> _PROVIDED PASSAGE_
==================================================
Athletic directors at East End high schools were taking a wait-and-see attitude following the announcement last week by the New York State Public High School Athletic Association that the fall high school sports season will be delayed until September 21 due to the COVID-19 pandemic.
“As the state considers reopening, it is unrealistic to believe athletic seasons can start on August 24 as originally scheduled,” said Paul Harrica, NYSPHSAA president in a July 16 press release announcing the decision. “The priority will continue to be on the educational process and a return to learning in the safest way possible.”
The association also announced that all fall regional and state championship events would be canceled, rules requiring seven days of practice before the start of a season would be suspended, and districts would be encouraged to schedule athletic events as close to their schools as possible.
The association also announced that if fall seasons must be canceled, it would try to reschedule seasons for fall sports like football and soccer in the spring.
“I’m hoping we are able to get started come September 21, but I’m not that optimistic,” said Southampton athletic director Darren Phillips, who added that school districts are scrambling to put together reopening plans that could very well call for continued remote learning.
He said he anticipated a clearer picture emerging by the beginning of August when districts are required to submit those reopening plans to the state. “We can put in two weeks of work” trying to figure out schedules and other plans, he said, “and they can come out and say we don’t feel we can have kids playing competitive sports.”
Eric Bramoff, the athletic director for the Sag Harbor School District, agreed that it was important to know what schools’ plans for reopening were before thinking about athletics.
“First and foremost, we have to figure out how we can safely get the kids back into the schools,” he said. “Once we figure that out, athletics will be the next. There are so many moving parts, I haven’t tried to speculate on anything. We are making a plan A, a plan B, and a Plan C as we move along.”
Joe Vasille-Cozzo, the athletic director for the East Hampton School District, said it has been frustrating. “We were just adjusting, getting ready to return in August,” he said. “Now the seasons are up in the air.”
“We recognize this is challenging for everyone, but the decisions made at the state level are based upon data and statewide infection rates all in an effort to stop the spread of COVID and reopen responsibly,” said Dr. Robert Zayas, the state association’s executive director. “At this time, Department of Health guidance presented on July 13 prohibits interscholastic athletics across the state. The association will continue to follow state guidance and will work collectively with state officials to ensure high school athletics will start up responsibly in the future. As an association, we must be willing to be flexible and continue to explore all options with students’ safety as our main focus.”
==================================================
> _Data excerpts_
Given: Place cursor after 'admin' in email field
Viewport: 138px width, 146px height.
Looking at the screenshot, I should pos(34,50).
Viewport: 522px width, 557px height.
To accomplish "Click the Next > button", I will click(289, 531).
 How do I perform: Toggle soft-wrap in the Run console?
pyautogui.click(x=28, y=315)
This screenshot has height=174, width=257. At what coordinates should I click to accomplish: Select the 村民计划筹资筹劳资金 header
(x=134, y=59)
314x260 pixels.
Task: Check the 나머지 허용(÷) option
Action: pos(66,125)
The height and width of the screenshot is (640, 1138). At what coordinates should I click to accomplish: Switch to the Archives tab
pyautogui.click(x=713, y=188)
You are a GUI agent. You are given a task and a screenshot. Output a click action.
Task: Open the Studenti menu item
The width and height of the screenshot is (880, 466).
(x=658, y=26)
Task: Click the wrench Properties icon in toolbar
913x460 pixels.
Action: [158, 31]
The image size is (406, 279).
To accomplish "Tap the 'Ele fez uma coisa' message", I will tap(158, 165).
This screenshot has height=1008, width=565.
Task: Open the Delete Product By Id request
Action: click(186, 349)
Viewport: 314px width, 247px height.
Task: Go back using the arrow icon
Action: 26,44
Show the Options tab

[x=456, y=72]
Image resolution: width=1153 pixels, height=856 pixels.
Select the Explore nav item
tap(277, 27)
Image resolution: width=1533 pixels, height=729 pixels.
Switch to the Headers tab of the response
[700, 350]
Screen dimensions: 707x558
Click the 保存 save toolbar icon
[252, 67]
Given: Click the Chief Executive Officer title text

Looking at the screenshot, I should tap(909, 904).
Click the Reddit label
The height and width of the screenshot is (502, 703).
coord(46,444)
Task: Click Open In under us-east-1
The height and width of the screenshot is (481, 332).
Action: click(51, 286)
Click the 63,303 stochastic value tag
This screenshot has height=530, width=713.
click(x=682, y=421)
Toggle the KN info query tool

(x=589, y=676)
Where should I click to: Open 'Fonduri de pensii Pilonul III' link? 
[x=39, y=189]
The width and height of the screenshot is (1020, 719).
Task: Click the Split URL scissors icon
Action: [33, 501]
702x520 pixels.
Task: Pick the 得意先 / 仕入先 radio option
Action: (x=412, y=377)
==================================================
> _TASKS TO CARRY OUT_
• a. In the article about the delayed fall sports season, until what date has the New York State Public High School Athletic Association pushed back the start of the fall high school sports season?
• b. In the article about the delayed fall sports season, switch "canceled" to "called off" and give the passage from "The association also announced that all" up to and including "schools as possible.".
• c. Can you pick up the article about the delayed fall sports season and carry it on after its last sentence?

> _ANSWER SECTION_
• a. September 21.

• b.
The association also announced that all fall regional and state championship events would be called off, rules requiring seven days of practice before the start of a season would be suspended, and districts would be encouraged to schedule athletic events as close to their schools as possible.

• c.
Among those options is one that would hold condensed seasons for winter sports and another that would postpone fall sports to late winter and early spring, with spring sports being pushed back in the season.
Under a condensed season plan, winter sports, which include basketball, bowling, gymnastics, ice hockey, indoor track and field, skiing, swimming and wrestling, would run for 10 weeks, from January 4 to March 13.
Fall sports, including football, cross country, field hockey, soccer, swimming and volleyball, would be held for 10 weeks from March 1 to May 8. And spring sports, which include baseball, softball, golf, lacrosse, tennis, outdoor track and field, and unified basketball, would be held for 10 weeks from April 5 to June 12.
Athletic directors said those changes might pose other problems. Mr. Phillips said doubling up girls and boys tennis at the same time might make it hard for his district to provide adequate practice time for both teams, given its limited number of courts. Mr. Vasille-Cozzo said doubling up some sports, such as football and lacrosse, would be impossible for East Hampton. “I can’t run all those programs at the same time because I don’t have the kids,” he said “Some choices would have to be made.” Mr. Bramoff said Sag Harbor, which doesn’t offer all the sports the bigger districts do, would have it a little easier. “We can be more nimble,” he said.
The ADs said it was important to offer some physical activities for youth. “If we don’t have sports, we could offer some type of hybrid model,” said Mr. Phillips. “We could offer intermural or other kinds of activities every day. It goes beyond athletics to a social activity. Kids like to be with their friends.”
“I feel for the kids,” said Mr. Vasille-Cozzo. “The seniors lost their last season, and now it appears to be moving on to the next group of kids.”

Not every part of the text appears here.